Kutipan Teks:
=-=-=-=-=

Ahlus Sunnah menerima dan menetapkan apa yang diriwayatkan secara mutawatir dari Amirul Mukminin ‘Ali bin Abi Thalib[12] dan yang lainnya, bahwa sebaik-baik orang dari ummat ini sesudah Nabi-Nya Shallallahu ‘alaihi wa sallam adalah Abu Bakar[13], ‘Umar, ‘Utsman dan ‘Ali, Radhiyallahu anhum. Sebagaimana yang ditunjukkan oleh atsar dan ijma’ para Sahabat Radhiyallahu anhum yang mendahulukan ‘Utsman Radhiyallahu anhu dalam bai’at.
Khilafah salah seorang dari keduanya (‘Utsman dan ‘Ali Radhiyallahu anhuma) tidak akan terjadi melainkan setelah musyawarah seluruh kaum Muslimin, menurut perbedaan tingkatan mereka dan kisah ini masyhur dalam kitab-kitab taariikh (sejarah).

=-=-=-=-=

Bahan Data:
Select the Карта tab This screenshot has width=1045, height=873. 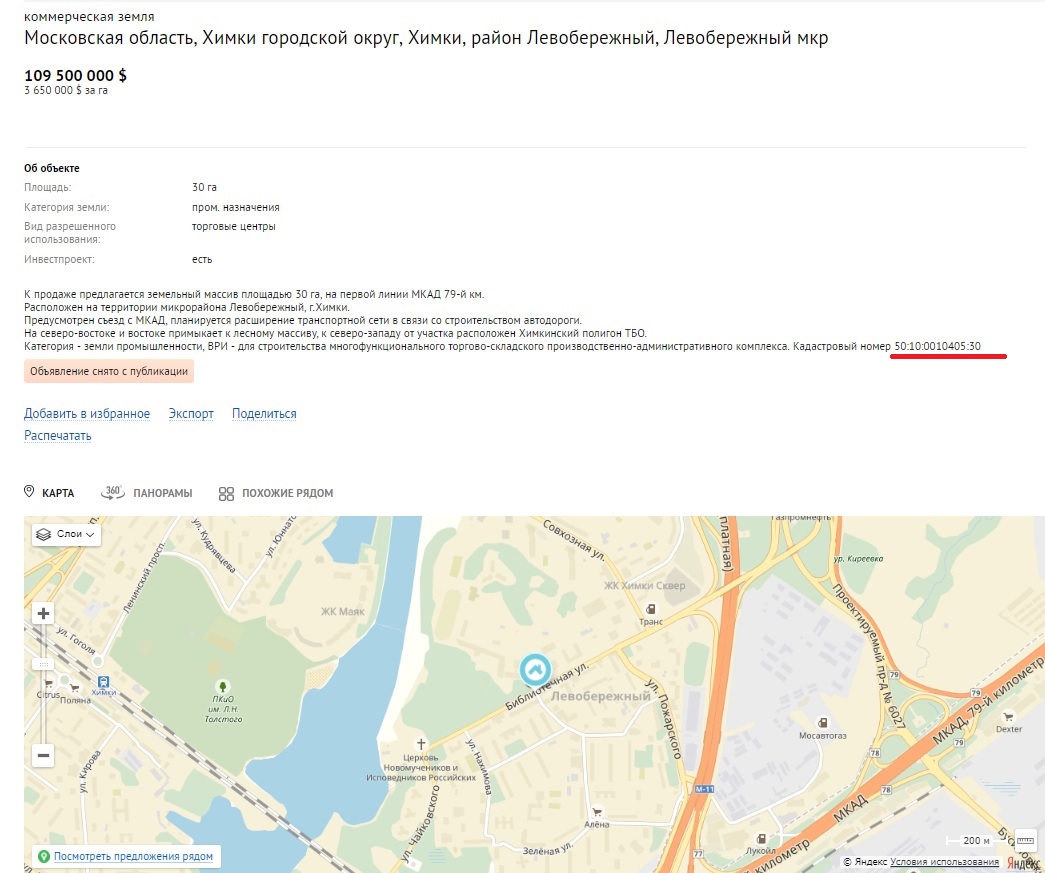pyautogui.click(x=49, y=493)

=-=-=-=-=

Tugas yang Dikerjakan:
a - Ringkas paragraf pada kutipan teks yang dimulai dengan "Ahlus Sunnah menerima dan menetapkan" menjadi dua kalimat tanpa menghilangkan fakta utamanya.
b - Menurut kutipan teks, khilafah salah seorang dari ‘Utsman dan ‘Ali hanya terjadi setelah apa?

Jawaban Latihan:
a - Berdasarkan riwayat mutawatir dari ‘Ali bin Abi Thalib dan yang lainnya, Ahlus Sunnah menetapkan bahwa orang terbaik dari umat ini sesudah Nabi Shallallahu ‘alaihi wa sallam adalah Abu Bakar, ‘Umar, ‘Utsman dan ‘Ali. Hal ini ditunjukkan oleh atsar dan ijma’ para Sahabat yang mendahulukan ‘Utsman dalam bai’at.

b - Setelah musyawarah seluruh kaum Muslimin.